Now, we know how this works. The city would charge drivers of all vehicles a certain amount each day to enter Manhattan’s central business district. Generally, this would include all of the island from 60th St. south. The system would be set up by a $350 million grant from the feds — a grant which is still available — and the projected $400-$500 million in revenue would head into the MTA’s coffers for the capital plan.
While many New Yorkers were willing to support this plan, politicians balked at the idea and turned it into a pseudo-populist cause. How would the lower class drivers afford to pay the fee? How would the businessman in for himself afford to pay it?

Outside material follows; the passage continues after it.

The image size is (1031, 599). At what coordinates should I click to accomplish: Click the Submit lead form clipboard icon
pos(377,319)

Never mind that lower class — and middle class and many upper class — residents of New York City don’t even own cars. Never mind that few business owners spend their days driving back and forth from the outer boroughs to Manhattan’s CBD. Never mind that a congestion fee would improve traffic, speed up trips into Manhattan and virtually pay for itself for those few that do. This was not an issue proponents would win with common sense.
But as that TransAlt graphic up there shows, a congestion fee makes far too much sense. It has an environmental and social component; it has an economic component; and it contributes to mass transit expansion. The benefits would far outweigh the costs.

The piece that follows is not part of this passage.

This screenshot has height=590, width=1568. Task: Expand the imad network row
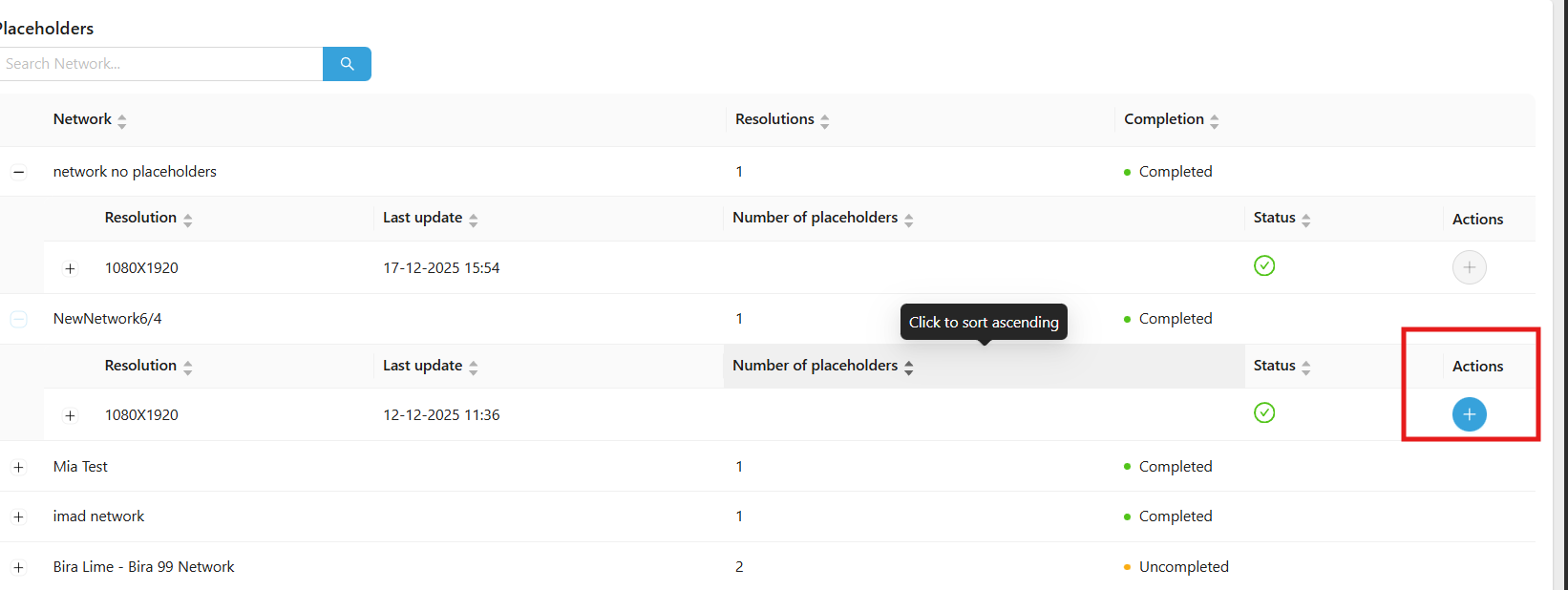18,516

With news that the money from the feds is still out there, a few political commentators and urban planning enthusiasts have been looking at ways to reframe the argument. At FiveThirtyEight, Robert Frank suggested reframing the debate and offer up a cookie in the form of a voucher:
Most people who commute regularly by car into Manhattan are not poor, and most low-income workers in Manhattan already use public transportation for their daily commute. The problem cases are low-income workers who must occasionally drive into the city on weekdays. For such people, congestion fees would indeed constitute a new burden.
But this burden could easily be eliminated by giving every low-income worker in Manhattan an annual allotment of transferable congestion vouchers. On the rare occasions when these workers needed to drive into the city, they could do so free of charge. And they could earn some extra money by selling any vouchers they didn’t need on Craigslist.
Ryan Avent thinks this approach is worth a shot. As Avent notes, “the crucial opposing push came from self-interested drivers, mostly middle and upper income individuals who wouldn’t be able to take advantage of the vouchers.” But there’s something else at play: Albany blocked congestion pricing. As Avent’s readers noted, the City Council, Mayor, MTA and NYC DOT all approved the plan before Sheldon Silver killed it in committee.
So maybe now, it’s time to try again. In the aftermath of the Senate package, it’s clear that the MTA’s capital plan rests on shaky ground. The money that is there will last just two years, and the MTA needs a true source of long-term revenue. Congestion pricing would do just that, and people in the city are far more willing to support it than they are East River bridges.
Soon, in the not-too-distant future, someone in Albany or New York City will have to step up to the plate for the MTA. He or she will have to assemble a group of politicians and planners willing to go out on a limb for transit in one of the most transit-dependent urban centers around the world. Why not now? Why not congestion pricing?